The singer on love gone wrong, being more vulnerable in her music and who the heck “Sorry” is about.
Ten years and four albums after her debut, Ciara, 26, is finally ready to let her guard down and tell us what’s really on her mind. As a result, she assures that a more intimate portrait of her life, and loves, will be delivered on her upcoming album One Woman Army. This week, she debuts a deeply personal new song, “Sorry,” that’s a departure from her usual club-ready hits.
The songstress was generously candid when she spoke with ESSENCE.com about love gone wrong, being more vulnerable in her music and who the heck “Sorry” is about (curious minds always want to know).
ESSENCE.com: Your song “Sorry” is out this week and on it you’re pretty candid about a relationship gone wrong.

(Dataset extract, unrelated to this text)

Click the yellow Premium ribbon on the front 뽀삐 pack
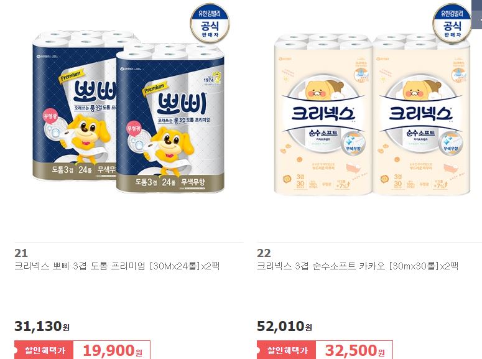The image size is (482, 359). click(155, 88)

CIARA: I feel like I’ve evolved as a woman, and you get to feel that on the song. I literally had to stop myself from crying when I was writing it. You can kinda hear it on the song. I wanted to just go and vent and be free in my music. It’s my way of saying something that I’ve wanted to say to someone for a long time. It’s very real to my heart. I think it’s really cool to embrace the pain of something that may have hurt you and be able to express it through music.
ESSENCE.com: Is it safe to assume the song is about 50 Cent or Amar'e Stoudemire?

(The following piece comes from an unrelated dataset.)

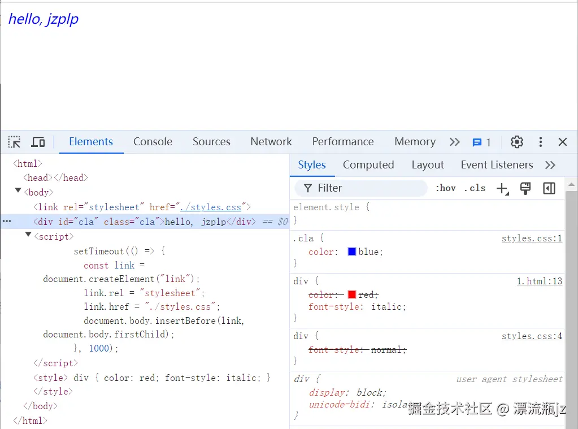Toggle device emulation toolbar

click(x=37, y=142)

CIARA: It’s safe to assume that the song is about someone that I really loved. [Amar'e] was a sweetheart to me, but it’s definitely not about him.
ESSENCE.com: Is this someone famous?
CIARA: It’s someone that I really loved. They’ll know who they are when they hear the song.
ESSENCE.com: Who will be people think you’re talking about once they hear the song?
CIARA: People always create their own stories based on their interpretations of what something is. I guess for me more than anything it’s just a real song from my heart that was real to me.
ESSENCE.com: What if he had said sorry, would that have changed anything?
CIARA: In my case the person knew that they were wrong but had so much pride and ego that they didn’t want to feel like they were wrong. If a person uses the word sorry loosely then of course it loses its value. I believe you shouldn’t have to tell a man what they’re supposed to say. A real man to me shouldn’t be afraid to say sorry. It would have meant so much from that person because they never said anything like that.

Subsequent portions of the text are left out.